Das Demissionsschreiben Cunos wird lt. Vermerk Hamms am 12. 8., 21.45 h durch Boten dem RPräs. zugestellt (R 43 I /2915 , Bl. 85). Es lautet wie folgt: „Herr Präsident! Als ich, Ihrem Ruf folgend, die Leitung der Regierung übernahm, gab ich der Überzeugung Ausdruck, daß angesichts des Ernstes der uns bevorstehenden Zeiten nur eine völlig einheitliche Zusammenfassung aller Kräfte Deutschland vor schwerem Unheil bewahren werde. Während der seitdem verstrichenen fast neun Monate ließ ich mich bei der Führung der Politik stets von dem Bestreben leiten, der Verwirklichung jener Zusammenfassung aller Kräfte den Weg zu ebnen. In der Tat haben die Grundlinien der auswärtigen Politik der RReg., hat ihre Stellung im Abwehrkampf im Ruhrgebiet und am Rhein, haben wichtigste wirtschaftliche und steuerliche Maßnahmen, wie unlängst das Gesetz zur Sicherung der Brotversorgung, die eben verabschiedeten Steuergesetze und die Aktion der großen wertbeständigen Anleihe die Zustimmung aller den Staatsgedanken bejahenden Kräfte gefunden. Der Wille der Nation, sich im Kampfe um Leben und Freiheit zu behaupten, kam darin zum klaren einmütigen Ausdruck. Aus der Entwicklung der letzten Tage habe ich die Überzeugung gewonnen, daß nach einer in weiten Kreisen der berufenen Vertretung des Volkes vorherrschenden Ansicht der entschlossene Wille zur Selbstbehauptung noch stärker und noch nachdrücklicher durch eine Regierung verkörpert würde, die von einer Koalition großer Parteien gebildet und damit von einer starken festen Mehrheit des RT getragen ist. [Vgl. dazu die Fassungen in Anm. 11 und 14 zu Dok. Nr. 246]. Ich bitte daher, Herr RPräs., mein Amt und die Ämter der Herren RM hiermit in Ihre Hände zurücklegen zu dürfen.“ (Letzter Entwurf mit kleinen handschriftlichen Verbesserungen Hamms in R 43 I /2915 , Bl. 86). Das Demissionsschreiben wird am 13. 8. über WTB verbreitet zugleich mit der Erklärung, daß Stresemann vom RPräs. mit der Bildung eines neuen Kabinetts beauftragt worden sei (R 43 I /1305 , Bl. 95). Am 13. 8. wird Cuno die Entlassungsurkunde ausgestellt, am selben Tag erhält Stresemann seine Ernennung zum RK (Abschriften in R 43 I /1305 , Bl. 98; 99).

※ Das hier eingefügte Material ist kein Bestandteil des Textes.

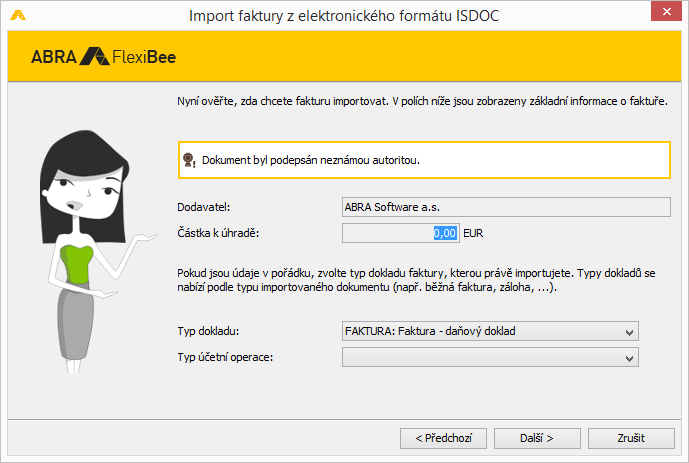The height and width of the screenshot is (463, 689).
Task: Select the FAKTURA: Faktura - daňový doklad combo box
Action: pyautogui.click(x=490, y=331)
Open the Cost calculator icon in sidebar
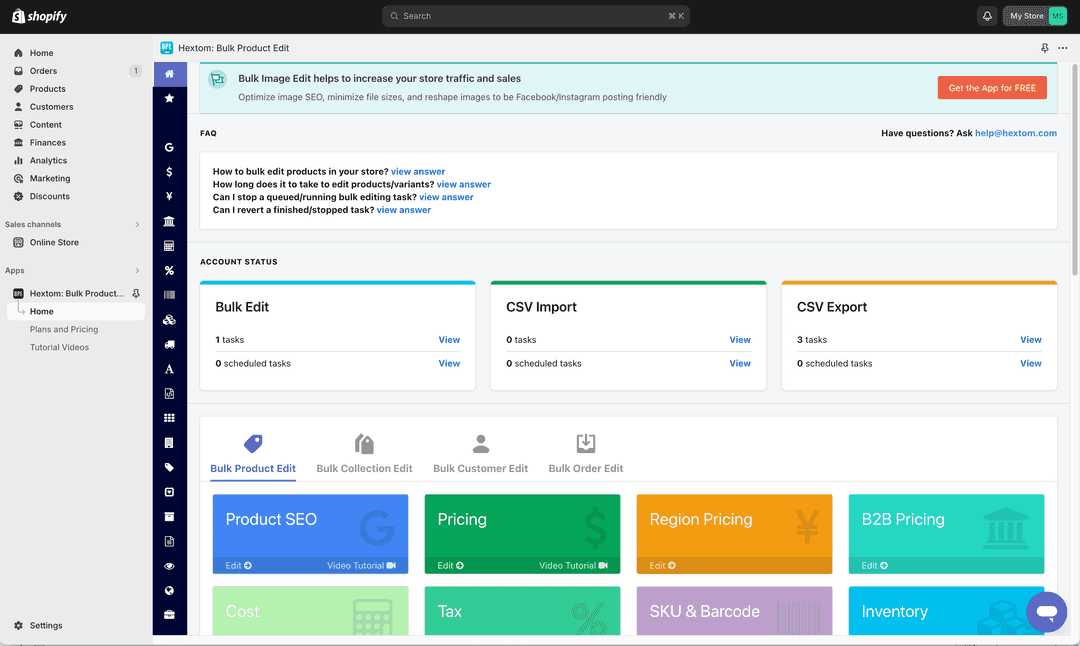Screen dimensions: 1080x646 (x=169, y=245)
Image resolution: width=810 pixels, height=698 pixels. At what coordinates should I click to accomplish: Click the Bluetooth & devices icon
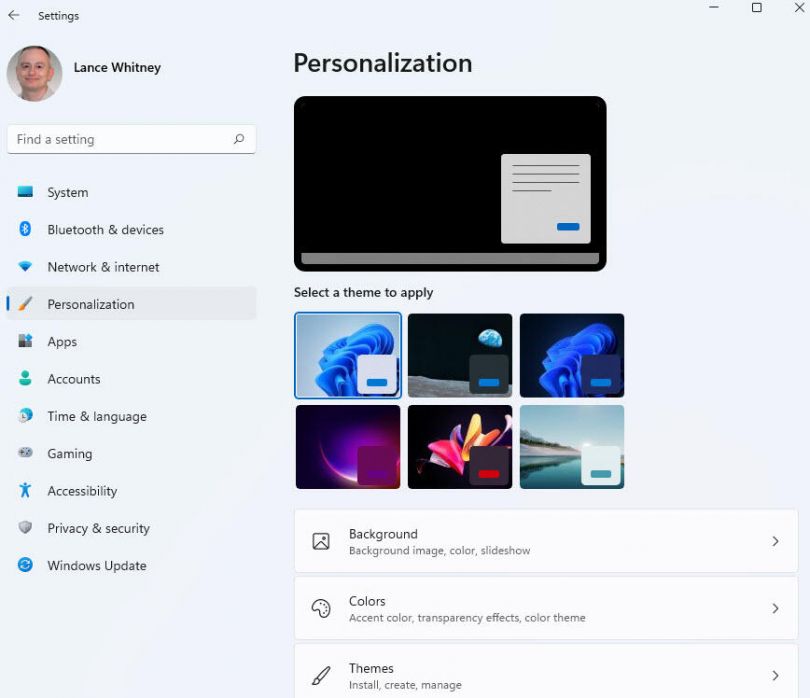click(24, 229)
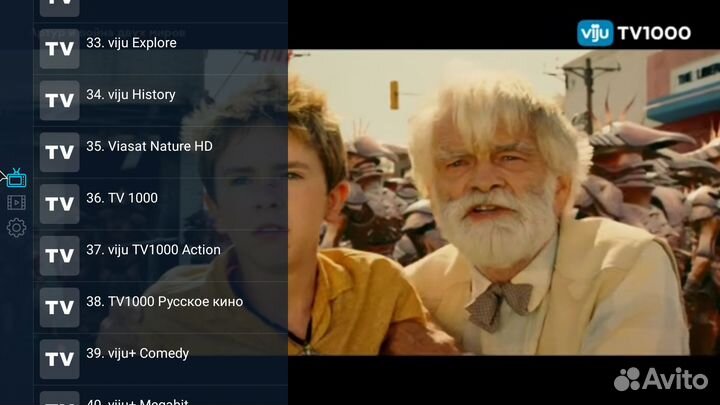
Task: Click the TV icon beside viju+ Comedy
Action: pos(60,358)
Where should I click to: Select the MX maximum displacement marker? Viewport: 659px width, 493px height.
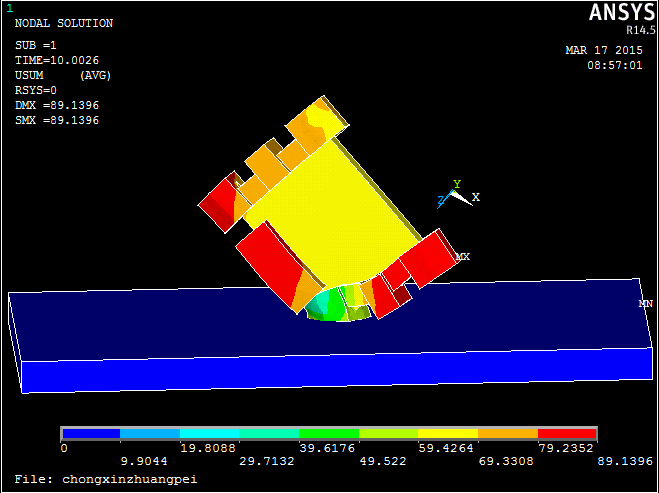pos(462,257)
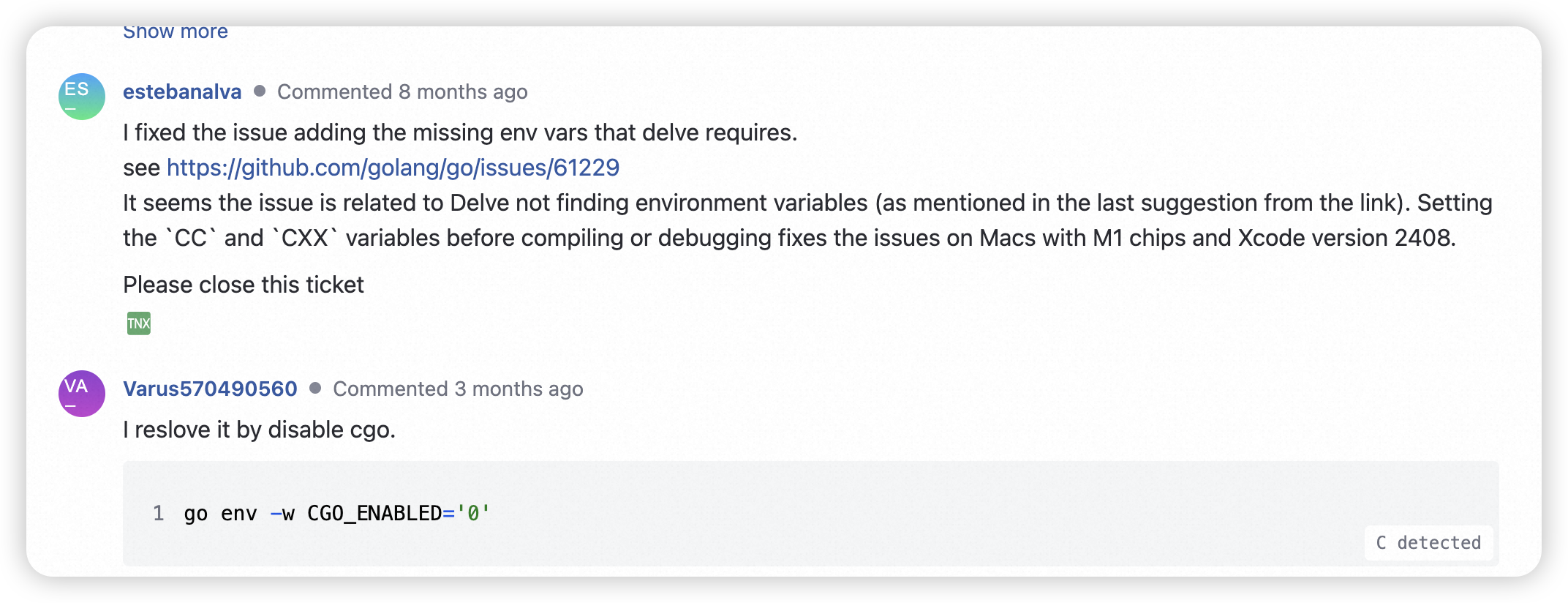The height and width of the screenshot is (603, 1568).
Task: Click the "Show more" link
Action: pyautogui.click(x=176, y=33)
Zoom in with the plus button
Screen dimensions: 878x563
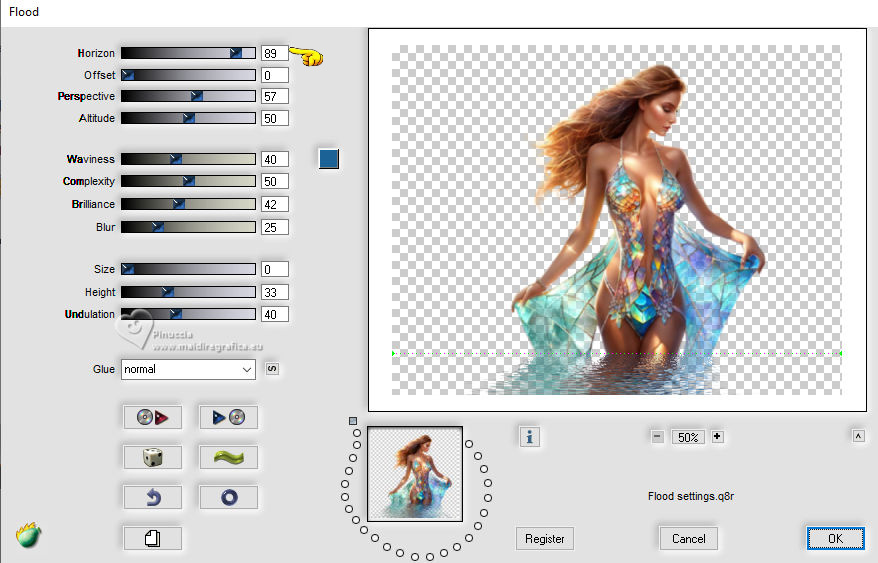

Marx sprach alsdann dem Reichskanzler den aufrichtigen persönlichen Dank der Parteiführer wie der Fraktionen für Amtsführung und jederzeit bezeugtes Vertrauen wie die persönlichen Sympathien und Wünsche aus.

[746] Die anderen Herren stimmten zu6.

6

Der neue RK Stresemann erklärt am 14. 8. vor dem RT u. a.: „Der Herr RK Dr. Cuno hat Gegner seiner Politik, aber er hat keinen persönlichen Feind gehabt. Er war eine der wenigen Persönlichkeiten des praktischen Wirtschaftslebens, die dem jungen republikanischen Deutschland ihre Dienste zur Verfügung gestellt haben. Die Kritik der Gegenwart an den Leistungen seines Kabinetts darf nicht vorübergehen an der Tatsache, daß bisher jede Politik zur Konsolidierung der deutschen Verhältnisse von außen unmöglich gemacht wurde.“ (RT-Bd. 361, S. 11839 ). In seiner Antwort auf das Demissionsschreiben Cunos schreibt RPräs. Ebert am 13. 8. u. a.: „Nach der Entwicklung der politischen und wirtschaftlichen Lage und der in den letzten Tagen hervorgetretenen Möglichkeit einer Regierungsbildung auf breiter parlamentarischer Grundlage verstehe und würdige ich die Beweggründe, die Sie und das Kabinett zu Ihrem Rücktrittsgesuch veranlaßt haben; ich habe mich daher entschlossen, Ihre und der Herren RM Demission anzunehmen. Sie haben vor fast neun Monaten, meinem Rufe folgend unter Zurückstellung eigener Interessen und unter persönlichen Opfern, in ernster Lage die Leitung der RReg. übernommen und sich seither mit allen Kräften bemüht, die durch die widerrechtliche Ruhrbesetzung herbeigeführten, sich ständig häufenden Schwierigkeiten und Nöte zu meistern. Namens des Reiches danke ich Ihnen aufrichtig und herzlichst für Ihre mit ernstem Willen und bester Kraft dem Vaterland geleisteten Dienste. Wenn trotz allem die Bedrängnis unseres Volkes in den letzten Wochen immer größer wurde, so sind daran in erster Linie der immer verstärkte außenpolitische Druck und die dadurch erzeugten wirtschaftlichen Nöte schuld und Ursache.“ (Presseausschnitte in R 43 I /1305 , Bl. 121; 123).

Der Reichskanzler erwiderte mit Worten der Genugtuung über das Vertrauen, das er gefunden.